Tranquilli, non altero il sapore delle vostre ricette e non ho odori particolari!

Per non sprecare il mio prezioso contenuto di iodio, conservami in una credenza al buio e al riparo dalla luce. Tutta la famiglia puo’ consumarmi,  anzi dovrebbe! Infatti lo iodio che trasporto  è da considerarsi  come naturale complemento della dieta.

Qual è la funzione principale dello iodio nel nostro corpo?

Lo iodio è un elemento fondamentale nella struttura degli ormoni tiroidei. 

Questi ormoni sono coinvolti in processi metabolici nella maggior parte delle cellule e svolgono un ruolo cruciale nelle prime fasi della crescita e nello sviluppo di diversi organi, in particolare del cervello.

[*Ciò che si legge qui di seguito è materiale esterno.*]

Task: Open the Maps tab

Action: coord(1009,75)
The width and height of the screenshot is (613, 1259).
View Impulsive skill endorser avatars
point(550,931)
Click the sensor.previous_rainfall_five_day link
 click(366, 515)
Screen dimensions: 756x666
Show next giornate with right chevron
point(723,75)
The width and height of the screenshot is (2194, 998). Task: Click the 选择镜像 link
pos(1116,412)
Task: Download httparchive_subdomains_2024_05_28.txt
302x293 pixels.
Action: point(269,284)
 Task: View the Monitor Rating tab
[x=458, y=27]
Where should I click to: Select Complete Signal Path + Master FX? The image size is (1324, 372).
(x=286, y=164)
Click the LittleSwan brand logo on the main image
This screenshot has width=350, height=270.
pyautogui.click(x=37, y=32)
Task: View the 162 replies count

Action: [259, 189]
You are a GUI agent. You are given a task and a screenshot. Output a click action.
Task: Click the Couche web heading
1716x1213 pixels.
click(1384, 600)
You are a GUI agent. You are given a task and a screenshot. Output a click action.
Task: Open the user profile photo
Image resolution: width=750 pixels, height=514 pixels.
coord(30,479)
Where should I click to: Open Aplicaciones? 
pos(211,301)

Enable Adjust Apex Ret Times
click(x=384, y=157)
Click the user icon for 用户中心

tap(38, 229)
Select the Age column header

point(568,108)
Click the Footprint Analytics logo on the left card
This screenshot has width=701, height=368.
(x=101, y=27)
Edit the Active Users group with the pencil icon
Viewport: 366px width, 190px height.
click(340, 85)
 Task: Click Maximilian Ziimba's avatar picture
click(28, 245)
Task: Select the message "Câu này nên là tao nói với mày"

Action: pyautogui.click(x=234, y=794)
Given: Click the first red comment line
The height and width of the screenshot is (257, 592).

Quanto  sale iodato consumare?

Il fabbisogno giornaliero di iodio è  pari a 150 microgrammi.

Per le  donne in gravidanza il fabbisogno è aumentato 175 microgammi e 200 microgammi se allattano.

Un grammo di sale iodato apporta 30 microgrammi di iodio.

Attenzione pero’!

Ciò non significa che siamo giustificati ad abusare di sale, perché andremmo incontro a tutti i rischi legati al consumo di sodio, come ad esempio l’ipertensione.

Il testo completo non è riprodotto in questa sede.